Hey mister Soros, was that good?  did I do good that time, huh, did I mister Soros?  Can I go out and play now?"

16 comments:

The Agent said...

As infantile and pathetic as this is, one can only assume that Scud wrote it himself. Another gem from a person who hopes "to create political advertising for conservative candidates and have time to write a book someday." Viewing this sad display as an example of your skill as a wordsmith. Immediately brings to mind this apt advice, "Don't Quit Your Day Job."

But on further reflection, you have narrowed your goal down to writing just for "conservative candidates". And considering how low the bar is for that, you probably do have a real good shot at making it.

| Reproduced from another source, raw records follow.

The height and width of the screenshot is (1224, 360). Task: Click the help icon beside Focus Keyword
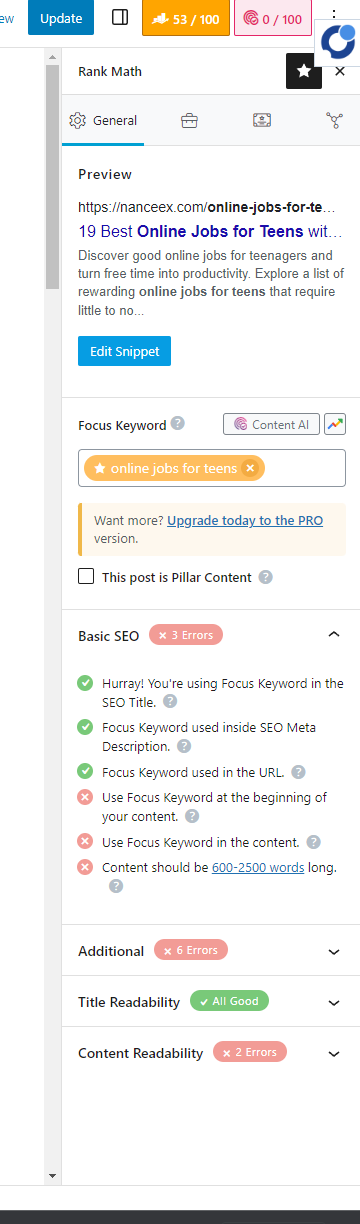(x=178, y=423)
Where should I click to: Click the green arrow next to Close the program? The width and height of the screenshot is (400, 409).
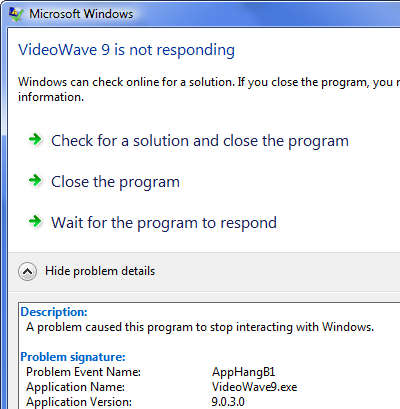coord(35,180)
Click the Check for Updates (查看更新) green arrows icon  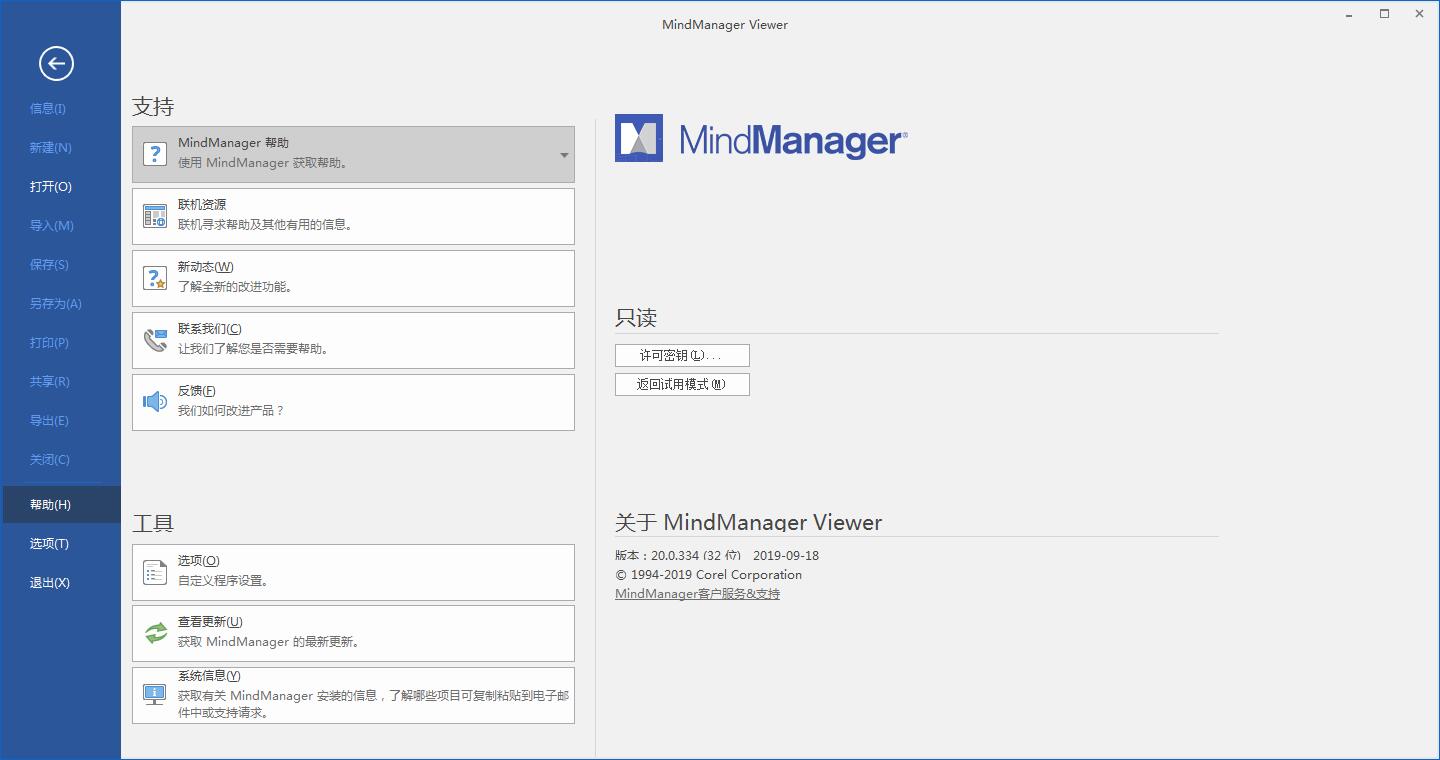[x=155, y=633]
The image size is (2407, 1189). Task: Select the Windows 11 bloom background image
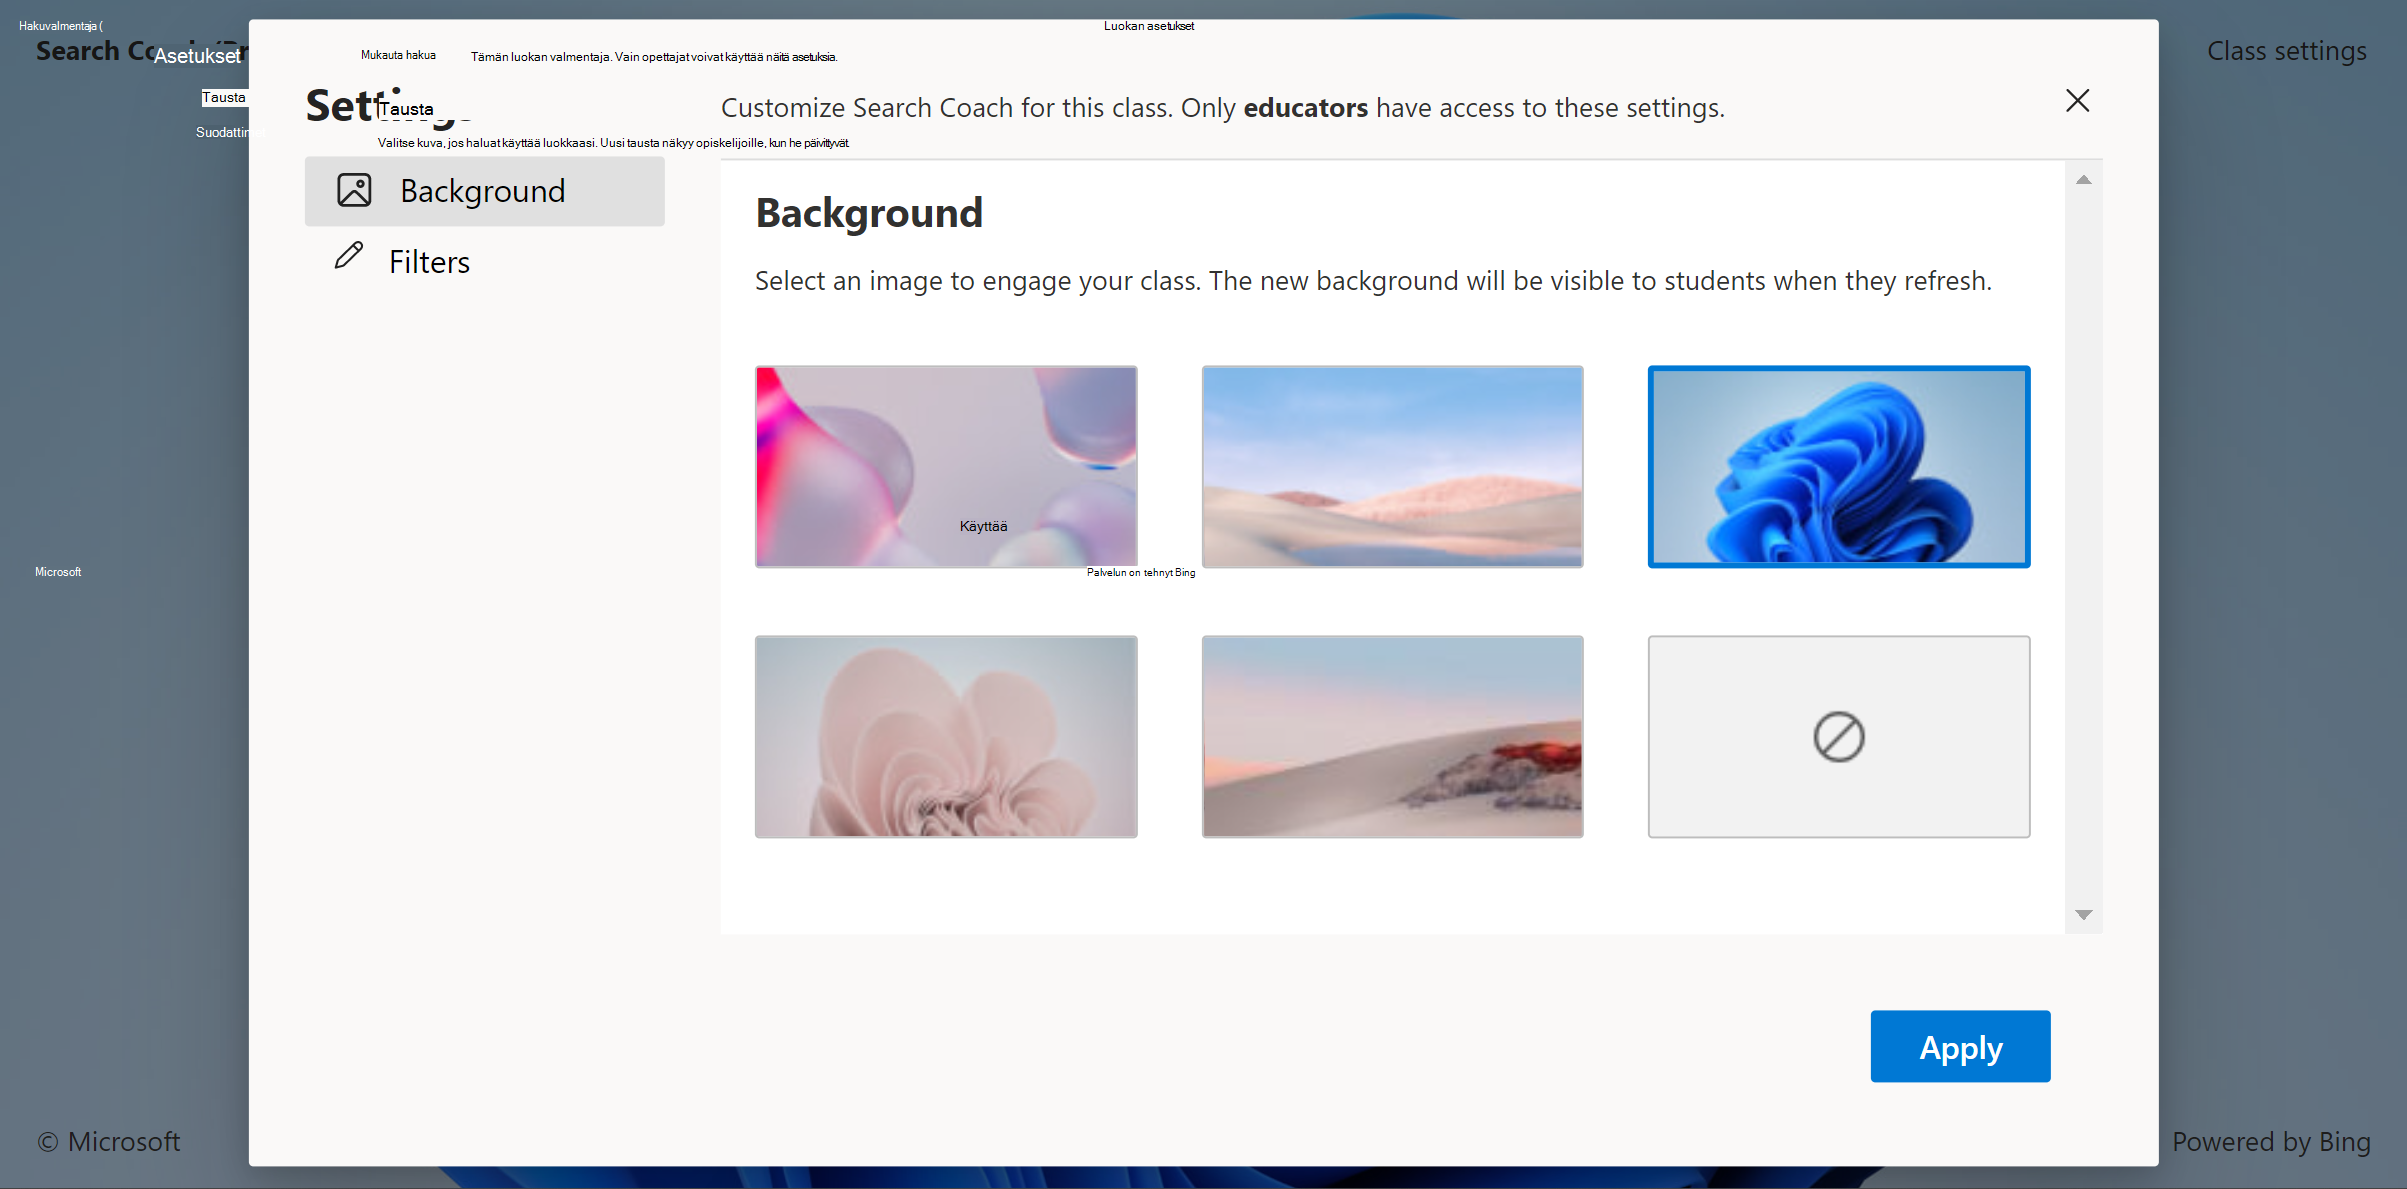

Maybe the job offers will start rolling in real soon now.

scud said...
This comment has been removed by the author.
scud said...

Hahaha! Actually that's pretty good and probably pretty accurate. Look, I fully admit that it's not my best literary work, but hey, I'm a bit out of practice and it was late, so cut me a little slack. I'll try to do better next time. The fact remains however that this guy is so obviously over his head, even a committed marxist with the slightest amount of objectivity would have to admit that he is a colossal failure and a disaster for the country.

Anonymous said...

Don't forget that Bammy spent 140 days in Congress and voted "present" 129 times. What a decisive, brilliant leader. Absolutely the WORST PRESIDENT EVER. Stupid liberals still believe in the Hope, Change, and Chuckles tour.

JO said...

The Gulf disaster is Oboob's Katrina and he has failed miserably. The dems, libs, and MSM crucified W over Katrina but of course give Shit-for-Brains a free pass on the oil spill. Go kick some ass Bammy, we're all behind you 100%.

scud said...

Bammy's speech: worst ever! What a joke! simplistic platitudes and cliche's. another campaign speech. That speech was an impeachable offense.

DC said...

It was a pretty bad speech. But worst ever, Nah. Unless your hearing has just returned, after say an 8 year absence. Then you should be aware that Shrub has the "worst speech" title locked up for eternity.

Anonymous said...

Even over at CNN, land of the flat lining liberals, 47% say Bammy's oval office address sucked, 34% liked it. Bammy's overall approval rating: 42% somewhat approve of his performance, 57% disapprove. I love it, crash and burn Aileron Ears. Arrogant and incompetent, two really bad traits.

Anonymous said...

By the way, where's our resident Village Idiot, Jeff? The guy who said "this administration is doing fine." He also said "there's a lot to like about this budget." He seems strangely absent. Maybe he's basking in the glow of all the Hope and Change going on. I would fully expect him to be defending Bammy in a desperate attempt to explain how the biggest buffoon in U.S. history somehow got into the oval office.

scud said...

I think Jeffy is polishing his pelican.

Jeff said...

I don't know why anybody on this blog is upset. You got your precious spill. "Drill, baby drill!" wasn't just Sarah Palin's favorite bedroom exaltation. It was conservative energy policy. BP has rigs where it's difficult to fix mistakes so it can refuel the large penis compensation that conservatives call an SUV.

The states that are newly covered in oil are the very states that wanted to drill. The Redneck Riveria is home to overweight midwestern tourists and oil platform workers. We have refineries in the northeast, but no offshore wells. You know what you'll find out there? Wind farms.